Carol Gillespie Land was a tall righthander who starred for over twenty years in California semi-pro ball. A deaf mute, he started his career with the State Institute for the Deaf and Blind team and quickly became a sensation. In 1915, a man named Al Erle compared him to the major leaguer Luther (Dummy) Taylor in the San Francisco Chronicle, saying that in two years of pitching for the State Institute he had not lost a single game, and averaged 16 or 17 strikeouts a game.
Erle went on to say that "Carroll's arms reach almost down to his knees and you should see the stuff he puts on the ball. He is the greatest pitcher I ever saw in the bushes and I expect to see Land make a mark in professional baseball." He was 19 years old then, but never played professional baseball.

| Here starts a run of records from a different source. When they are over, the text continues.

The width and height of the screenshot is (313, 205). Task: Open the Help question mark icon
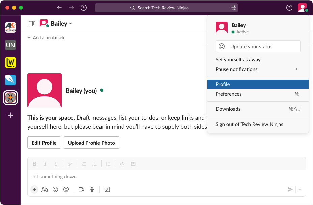pos(289,8)
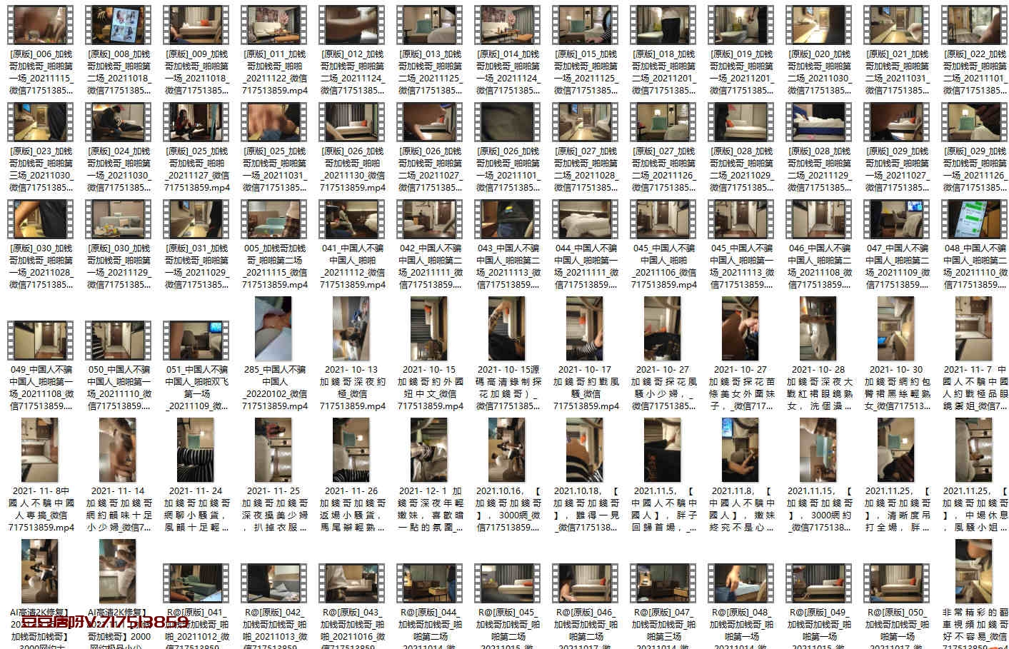Select the thumbnail dated 2021-10-13
This screenshot has width=1009, height=649.
tap(353, 329)
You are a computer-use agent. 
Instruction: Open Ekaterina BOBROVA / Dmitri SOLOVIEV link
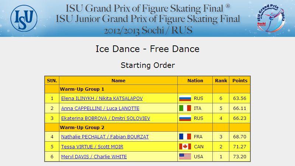pos(106,118)

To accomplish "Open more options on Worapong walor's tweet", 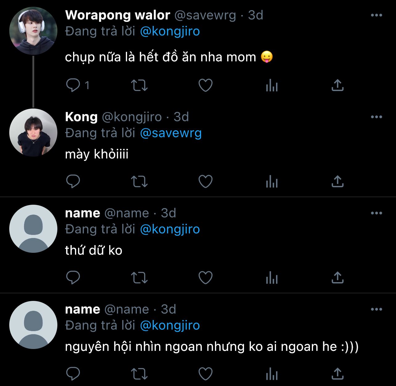I will click(376, 15).
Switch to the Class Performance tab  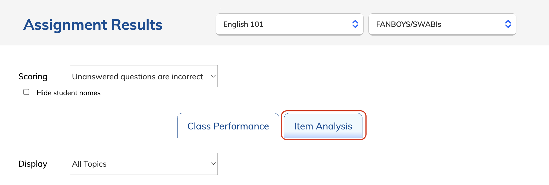[228, 126]
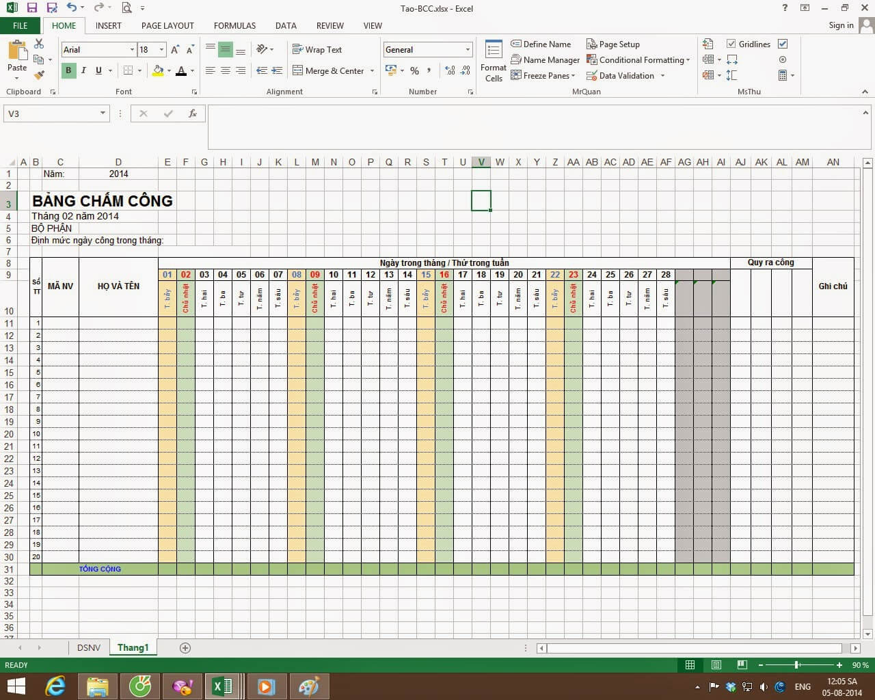Click the Page Setup command
This screenshot has width=875, height=700.
[x=613, y=44]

He didn't abandon the Institute for the Deaf and Blind, serving as its athletic director for many years, but continued his pitching career elsewhere.
While pitching for the Stars in 1915 he struck out 139 batters in 11 games. An article about his earlier career in the Oakland Tribune, 1916-1-16, says that he struck out 24 batters in one game against the Richmond High School . It gives a more conservative estimate of 14 to 15 strikeouts per game for his time with the State Institute team, and I'm sure all these eye-popping K figures weren't against top quality teams, but they're still very impressive.
In 1916 and 1917 he pitched for the Bertillion Hatters of the Oakland Commercial League, and averaged more than 12 strikeouts a game in 1916. The Bertillion Hatters were a young team, with an average age of 17 in 1916, but very good. Their star, Johnny Tonkin, played one game for the San Francisco Seals in 1916. He went 0 for 1, but still.
Probably from his time with the Bertillion Hatters, Land (right) and battery mate "Wild" Bill Keane |
From 1918 to 1924 he pitched with some of the best semi-pro teams in California like the Merced Bears, Vitt Grays, and Durant Motors. He wasn't striking out 10+ batters a game anymore, but part of that was from the stiffer competition.
1922 Durant Motors. Land is second from left, front row. |
1925 to 1933 were pretty uneventful years for him, athletically. I've only found two notes of him pitching: with the Amaral Brothers of Alvarado in the 1927-28 season, and for Placerville in 1930. I don't know his exact birthdate, but he would have been about 34 in 1930 so it would have been reasonable to assume his career was over.
It was not. In 1934 he joined the Placerville Bartletts of the amateur Placer-Nevada League, and would pitch for them until 1941. The Placer-Nevada wasn't a great league, probably a step below the Sacramento Valley League, but it was competitive.
His year of glory in the league was 1935, when he was manager and pitcher of Placerville. With the help of a .528 average from former major leaguer Bevo LeBourveau , Placerville won the league championship, winning all seven games in the second half, and then defeating the Colfax Lions in a best-of-three playoff. Land won both games. At 40 years old, he was the league's leading pitcher, and sports editor Scoop Thurman put Land on his Placer-Nevada All-Star team.
He pitched for Placerville until 1941 (but pitched for Colfax in 1939), and though he never did quite as well as in 1935, pitching until you're 46 is still impressive.
He left for Washington D.C after 1941 for a job as a photographer in the Federal Works Agency, and as far as I know never pitched again.